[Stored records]
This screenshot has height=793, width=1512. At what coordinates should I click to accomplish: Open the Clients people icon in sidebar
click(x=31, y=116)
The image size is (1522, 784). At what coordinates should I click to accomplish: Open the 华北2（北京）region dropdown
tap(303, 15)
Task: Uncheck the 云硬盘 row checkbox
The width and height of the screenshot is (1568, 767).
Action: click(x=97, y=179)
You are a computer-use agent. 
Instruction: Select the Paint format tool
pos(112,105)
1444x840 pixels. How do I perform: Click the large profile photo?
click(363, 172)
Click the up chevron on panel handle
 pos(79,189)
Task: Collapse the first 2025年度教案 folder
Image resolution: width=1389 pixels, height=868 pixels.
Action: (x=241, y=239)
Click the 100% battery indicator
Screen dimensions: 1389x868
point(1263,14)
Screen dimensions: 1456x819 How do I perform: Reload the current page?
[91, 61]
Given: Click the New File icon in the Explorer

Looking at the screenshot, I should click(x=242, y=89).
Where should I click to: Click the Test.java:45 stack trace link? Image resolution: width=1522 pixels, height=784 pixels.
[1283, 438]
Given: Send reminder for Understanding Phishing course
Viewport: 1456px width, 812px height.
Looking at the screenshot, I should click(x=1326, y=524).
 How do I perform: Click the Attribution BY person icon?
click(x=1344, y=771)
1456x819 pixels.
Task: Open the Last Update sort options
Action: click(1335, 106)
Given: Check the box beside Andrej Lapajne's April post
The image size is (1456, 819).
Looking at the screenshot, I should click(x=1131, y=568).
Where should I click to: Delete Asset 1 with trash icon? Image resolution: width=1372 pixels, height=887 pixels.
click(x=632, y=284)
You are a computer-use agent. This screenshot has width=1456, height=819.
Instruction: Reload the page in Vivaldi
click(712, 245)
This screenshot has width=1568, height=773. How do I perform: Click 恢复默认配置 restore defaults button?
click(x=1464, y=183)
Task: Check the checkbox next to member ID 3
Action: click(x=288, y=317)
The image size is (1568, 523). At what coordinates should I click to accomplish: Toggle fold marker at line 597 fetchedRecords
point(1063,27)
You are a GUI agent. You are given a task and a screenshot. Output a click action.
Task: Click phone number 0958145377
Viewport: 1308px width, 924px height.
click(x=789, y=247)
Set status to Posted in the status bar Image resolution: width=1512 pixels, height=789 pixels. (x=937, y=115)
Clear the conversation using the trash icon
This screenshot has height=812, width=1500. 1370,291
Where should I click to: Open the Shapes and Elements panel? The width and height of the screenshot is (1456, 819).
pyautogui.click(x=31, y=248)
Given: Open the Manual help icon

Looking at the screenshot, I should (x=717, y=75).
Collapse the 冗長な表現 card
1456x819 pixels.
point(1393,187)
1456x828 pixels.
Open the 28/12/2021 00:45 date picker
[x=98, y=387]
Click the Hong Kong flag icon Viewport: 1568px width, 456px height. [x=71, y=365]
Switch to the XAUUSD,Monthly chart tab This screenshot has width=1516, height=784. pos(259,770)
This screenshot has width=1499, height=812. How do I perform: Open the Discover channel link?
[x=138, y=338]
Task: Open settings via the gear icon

● **EXERCISE INSTRUCTIONS**: Word for word, return each of the entries shown above.

● **EXERCISE RESPONSE**:
This screenshot has height=793, width=1512. At what coordinates should I click to accomplish: Open the Clients people icon in sidebar
click(x=31, y=116)
The image size is (1522, 784). At what coordinates should I click to accomplish: Open the 华北2（北京）region dropdown
tap(303, 15)
Task: Uncheck the 云硬盘 row checkbox
The width and height of the screenshot is (1568, 767).
Action: click(x=97, y=179)
You are a computer-use agent. 
Instruction: Select the Paint format tool
pos(112,105)
1444x840 pixels. How do I perform: Click the large profile photo?
click(363, 172)
Click the up chevron on panel handle
 pos(79,189)
Task: Collapse the first 2025年度教案 folder
Image resolution: width=1389 pixels, height=868 pixels.
Action: (x=241, y=239)
Click the 100% battery indicator
Screen dimensions: 1389x868
point(1263,14)
Screen dimensions: 1456x819 How do I perform: Reload the current page?
[91, 61]
Given: Click the New File icon in the Explorer

Looking at the screenshot, I should click(x=242, y=89).
Where should I click to: Click the Test.java:45 stack trace link? Image resolution: width=1522 pixels, height=784 pixels.
[1283, 438]
Given: Send reminder for Understanding Phishing course
Viewport: 1456px width, 812px height.
Looking at the screenshot, I should click(x=1326, y=524).
 How do I perform: Click the Attribution BY person icon?
click(x=1344, y=771)
1456x819 pixels.
Task: Open the Last Update sort options
Action: click(1335, 106)
Given: Check the box beside Andrej Lapajne's April post
The image size is (1456, 819).
Looking at the screenshot, I should click(x=1131, y=568).
Where should I click to: Delete Asset 1 with trash icon? Image resolution: width=1372 pixels, height=887 pixels.
click(x=632, y=284)
You are a computer-use agent. This screenshot has width=1456, height=819.
Instruction: Reload the page in Vivaldi
click(712, 245)
This screenshot has width=1568, height=773. How do I perform: Click 恢复默认配置 restore defaults button?
click(x=1464, y=183)
Task: Check the checkbox next to member ID 3
Action: click(x=288, y=317)
The image size is (1568, 523). At what coordinates should I click to accomplish: Toggle fold marker at line 597 fetchedRecords
point(1063,27)
You are a GUI agent. You are given a task and a screenshot. Output a click action.
Task: Click phone number 0958145377
Viewport: 1308px width, 924px height.
click(x=789, y=247)
Set status to Posted in the status bar Image resolution: width=1512 pixels, height=789 pixels. (x=937, y=115)
Clear the conversation using the trash icon
This screenshot has height=812, width=1500. 1370,291
Where should I click to: Open the Shapes and Elements panel? The width and height of the screenshot is (1456, 819).
pyautogui.click(x=31, y=248)
Given: Open the Manual help icon

Looking at the screenshot, I should (x=717, y=75).
Collapse the 冗長な表現 card
1456x819 pixels.
point(1393,187)
1456x828 pixels.
Open the 28/12/2021 00:45 date picker
[x=98, y=387]
Click the Hong Kong flag icon Viewport: 1568px width, 456px height. [x=71, y=365]
Switch to the XAUUSD,Monthly chart tab This screenshot has width=1516, height=784. pos(259,770)
This screenshot has width=1499, height=812. How do I perform: Open the Discover channel link?
[x=138, y=338]
Task: Open settings via the gear icon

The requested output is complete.